[Dataset excerpts]
:::::

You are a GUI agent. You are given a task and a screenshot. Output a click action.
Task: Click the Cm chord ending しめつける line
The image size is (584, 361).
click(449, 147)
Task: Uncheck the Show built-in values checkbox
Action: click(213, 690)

:::::

**Problem description**.
The result consists of the line with "Task: Click the Cm chord ending しめつける line" through the last line of the entries above, repeated exactly and with nothing else.

**Response below**.
Task: Click the Cm chord ending しめつける line
The image size is (584, 361).
click(449, 147)
Task: Uncheck the Show built-in values checkbox
Action: click(213, 690)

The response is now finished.